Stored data
^^^^
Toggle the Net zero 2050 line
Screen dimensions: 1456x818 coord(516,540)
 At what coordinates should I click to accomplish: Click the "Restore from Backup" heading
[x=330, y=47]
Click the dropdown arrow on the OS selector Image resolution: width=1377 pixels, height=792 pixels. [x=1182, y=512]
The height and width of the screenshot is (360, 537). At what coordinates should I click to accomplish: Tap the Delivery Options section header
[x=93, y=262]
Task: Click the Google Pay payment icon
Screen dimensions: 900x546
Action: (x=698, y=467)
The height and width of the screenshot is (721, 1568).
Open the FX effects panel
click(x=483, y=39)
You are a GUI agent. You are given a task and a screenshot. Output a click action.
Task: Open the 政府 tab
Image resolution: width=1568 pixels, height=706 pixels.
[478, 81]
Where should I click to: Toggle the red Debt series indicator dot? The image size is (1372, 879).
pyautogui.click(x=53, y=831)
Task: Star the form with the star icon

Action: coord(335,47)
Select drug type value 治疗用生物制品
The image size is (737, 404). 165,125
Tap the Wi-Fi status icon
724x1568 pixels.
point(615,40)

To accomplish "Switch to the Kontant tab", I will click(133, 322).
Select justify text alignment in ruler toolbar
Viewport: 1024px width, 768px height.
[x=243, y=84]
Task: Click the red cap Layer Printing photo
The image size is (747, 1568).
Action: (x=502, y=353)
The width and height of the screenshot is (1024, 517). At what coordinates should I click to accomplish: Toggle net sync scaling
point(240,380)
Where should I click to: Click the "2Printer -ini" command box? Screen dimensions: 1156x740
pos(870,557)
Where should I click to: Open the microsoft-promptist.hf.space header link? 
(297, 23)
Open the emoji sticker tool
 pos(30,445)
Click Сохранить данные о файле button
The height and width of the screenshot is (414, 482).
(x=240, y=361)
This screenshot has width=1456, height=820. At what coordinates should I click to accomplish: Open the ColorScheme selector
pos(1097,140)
^^^^
_Set exercise_
Convert the material above into a numbered list with one line per item, and omit any blank lines.

_Worked solution_
1. Toggle the Net zero 2050 line
2. Screen dimensions: 1456x818 coord(516,540)
3.  At what coordinates should I click to accomplish: Click the "Restore from Backup" heading
4. [x=330, y=47]
5. Click the dropdown arrow on the OS selector Image resolution: width=1377 pixels, height=792 pixels. [x=1182, y=512]
6. The height and width of the screenshot is (360, 537). At what coordinates should I click to accomplish: Tap the Delivery Options section header
7. [x=93, y=262]
8. Task: Click the Google Pay payment icon
9. Screen dimensions: 900x546
10. Action: (x=698, y=467)
11. The height and width of the screenshot is (721, 1568).
12. Open the FX effects panel
13. click(x=483, y=39)
14. You are a GUI agent. You are given a task and a screenshot. Output a click action.
15. Task: Open the 政府 tab
16. Image resolution: width=1568 pixels, height=706 pixels.
17. [478, 81]
18. Where should I click to: Toggle the red Debt series indicator dot? The image size is (1372, 879).
19. pyautogui.click(x=53, y=831)
20. Task: Star the form with the star icon
21. Action: coord(335,47)
22. Select drug type value 治疗用生物制品
23. The image size is (737, 404). 165,125
24. Tap the Wi-Fi status icon
25. 724x1568 pixels.
26. point(615,40)
27. To accomplish "Switch to the Kontant tab", I will click(133, 322).
28. Select justify text alignment in ruler toolbar
29. Viewport: 1024px width, 768px height.
30. [x=243, y=84]
31. Task: Click the red cap Layer Printing photo
32. The image size is (747, 1568).
33. Action: (x=502, y=353)
34. The width and height of the screenshot is (1024, 517). At what coordinates should I click to accomplish: Toggle net sync scaling
35. point(240,380)
36. Where should I click to: Click the "2Printer -ini" command box? Screen dimensions: 1156x740
37. pos(870,557)
38. Where should I click to: Open the microsoft-promptist.hf.space header link? 
39. (297, 23)
40. Open the emoji sticker tool
41.  pos(30,445)
42. Click Сохранить данные о файле button
43. The height and width of the screenshot is (414, 482).
44. (x=240, y=361)
45. This screenshot has width=1456, height=820. At what coordinates should I click to accomplish: Open the ColorScheme selector
46. pos(1097,140)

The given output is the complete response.